• _Stated task_
In the forum thread on burning MP3 CDs with Winamp, which free program does oprsd23 suggest as an alternative?

# Is it possible to burn a CD in MP3 form on Winamp?



## Knight~Ryder (Dec 2, 2007)

Does Winamp even burn MP3?
If so I don't know how.


----------



## oprsd23 (May 22, 2009)

You can't sorry


----------



## Knight~Ryder (Dec 2, 2007)

I would do it on Windows media player 11 but for some reason when I burn it the sound quality is horrible when I play back the album. The player itself is messed up too as the sound quality is all out of wack. I have uninstalled and reinstalled and it still sounds strange. 

What other program can I use to burn for free?


----------



## oprsd23 (May 22, 2009)

I am pretty sure itunes does it easily but I will check. And itunes is free.


----------



## oprsd23 (May 22, 2009)

• _Data shown_

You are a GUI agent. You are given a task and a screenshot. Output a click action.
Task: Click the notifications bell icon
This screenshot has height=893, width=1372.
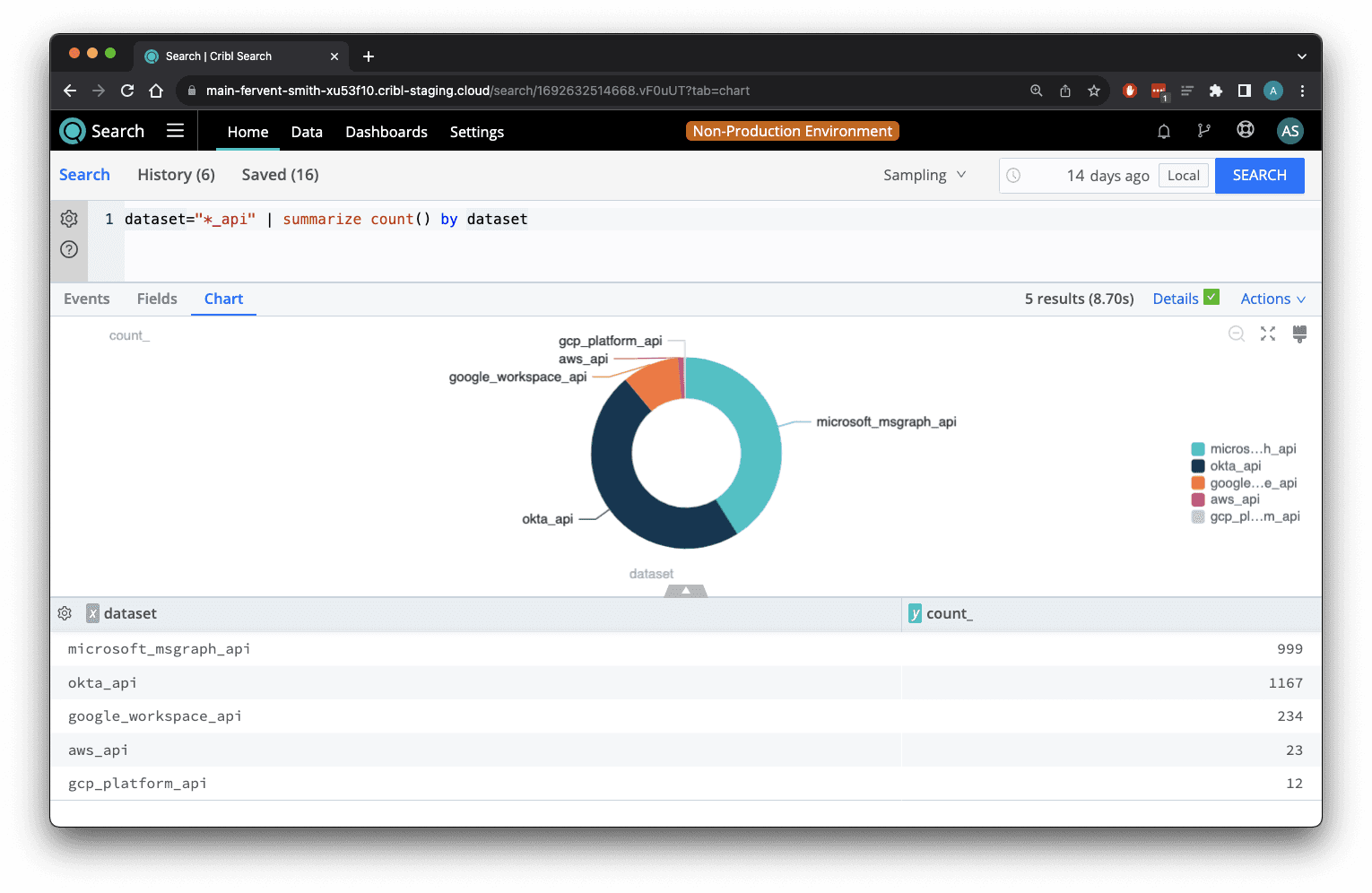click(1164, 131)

• _Solution for this task_
iTunes